私がまだ若かった頃、ビジネススクールでオリックスの宮内義彦社長(当時)の授業を受けたことがある。当時、繊維の仕事しかしたことがなかった私は、「日本の輸入税は撤廃すべきだ」と発言した(私は今はその発言が正しいとは思っていない)ところ、宮内社長は「日本に輸入税など存在しない。日本は世界に開かれたマーケットだ」とおっしゃり、私が当時繊維製品に10%から15%の輸入税がかかることを見せたところ、驚いていたのを思い出す。
なぜ、繊維製品だけに(正確にはそれ以外にも革製品など輸入障壁がある産業はある)高額な輸入税がかかるのかといえば、海外のディスカウンターなどから国内産業を保護するためである。
経済発展の初期段階で必ず繊維産業が現れる。そして冒頭で述べたとおり、無くなりもしないし、進化もしない。しかし、国のGDPが上がっていけば、繊維産業は、新しい途上国に奪われ壊滅状態になっていく。
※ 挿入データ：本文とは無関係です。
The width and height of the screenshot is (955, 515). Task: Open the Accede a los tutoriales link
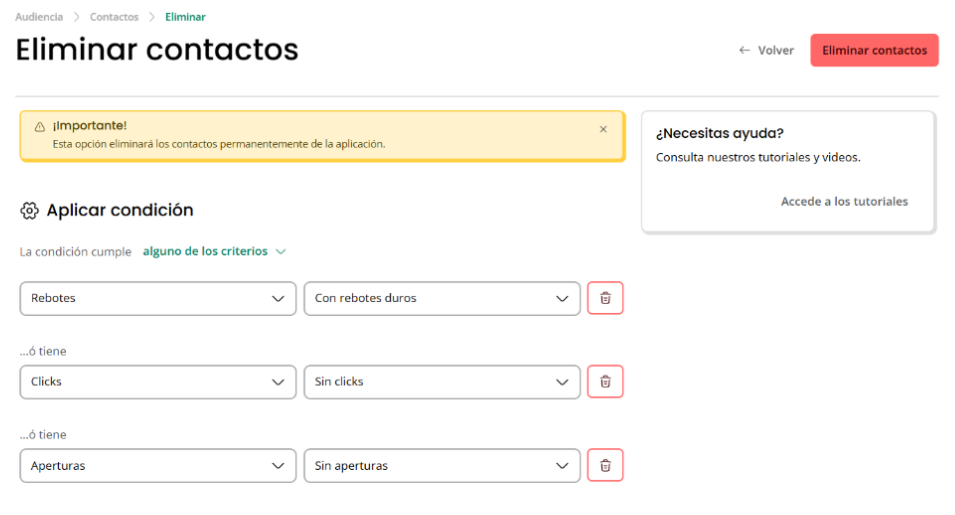click(x=844, y=201)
だから、繊維(および関連)製品だけにいまなお輸入税がかかるのだ。
私は、この仮説を検証するため、当時多くの国の輸入税を調べたことがあったが、先進国ほど繊維製品に対して輸入税がかかっていた。
そこに例外はなかった。これは、どの国も繊維産業で初期段階の経済発展を通り、そのまま浦島太郎のように時がとまり今に至る。その穴埋めとして輸入税が掛けられるわけである。
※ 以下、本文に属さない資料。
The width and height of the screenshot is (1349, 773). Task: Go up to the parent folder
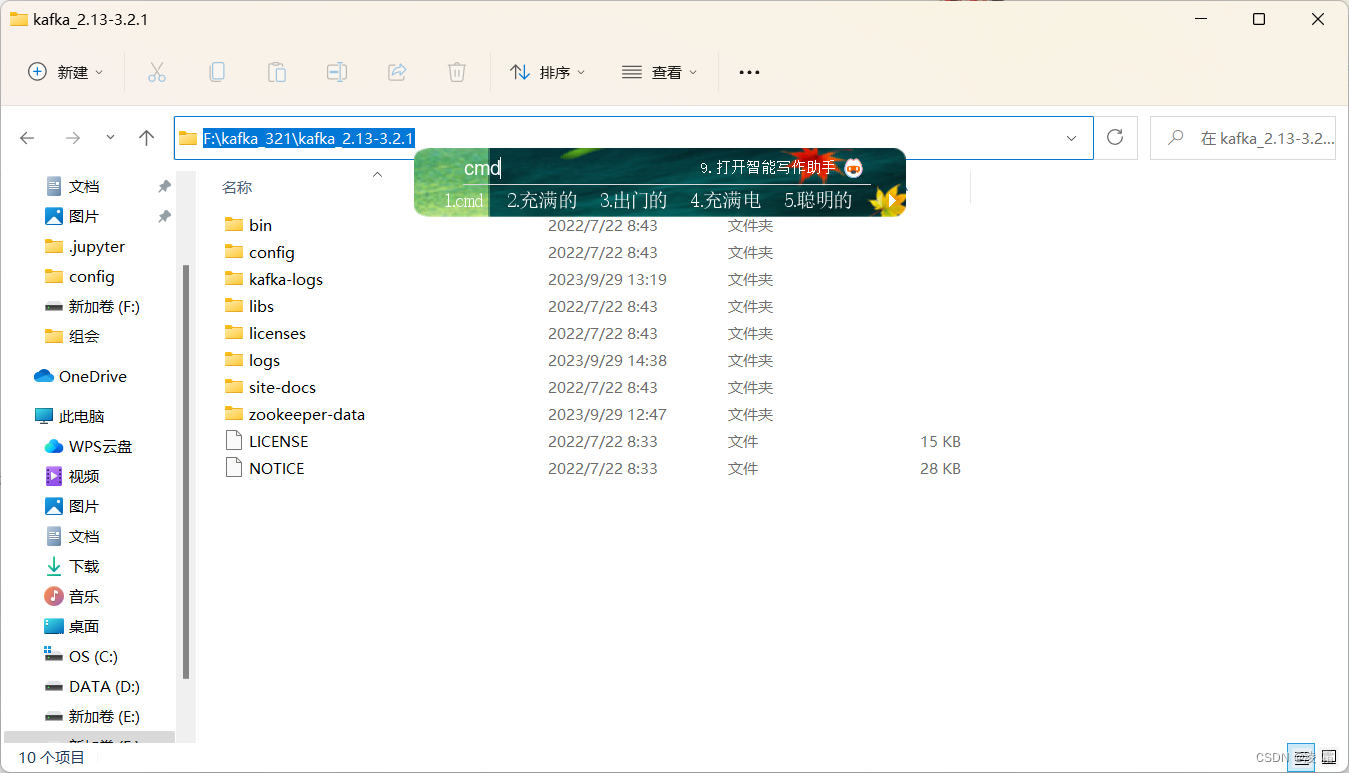pyautogui.click(x=146, y=138)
そして、繊維・アパレル製品のもの作りは安い人件費を求めて世界をさまよい、商品価格のグローバル化は進む。一方で日本のアパレル企業における「マーケット」は国内だけになっていった。今でこそユニクロが世界中からマネタイズしているわけだが、それでも世界で日本のファッションといえばユニクロ一社、かろうじて無印良品を想起するにとどまっている。
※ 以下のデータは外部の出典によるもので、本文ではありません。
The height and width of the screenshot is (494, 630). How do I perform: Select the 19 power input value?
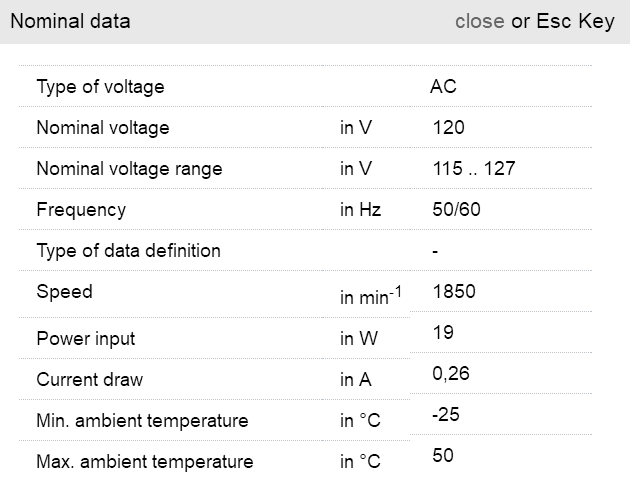pos(444,333)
日本は完全にアパレル製品の「消費国」になりつづけ、ほとんどのアパレル企業は極論をいえば毎年同じことをやっており、デジタルディスラプト(デジタル技術によって産業が破壊されること)のようなことは起きずにいる。
日本という国は、ドイツに抜かれたとはいえ世界第4位の経済大国ではあるが、その理由の大部分は大きな人口にある。国のGDPは「一人当たりGDP x 人口」で表すことができ、実は一人あたり(per Capita )にすると、日本はたかだか30位ぐらいなのである。
つまり、国内にそれだけ服を着る人が多く、海外からの輸入品に高額な税金が掛けられていれば、日本のアパレルは日本人向けだけでビジネスをやっていれば商売が成立するということになる。
これが、日本のアパレルが「国際化しない」理由だ。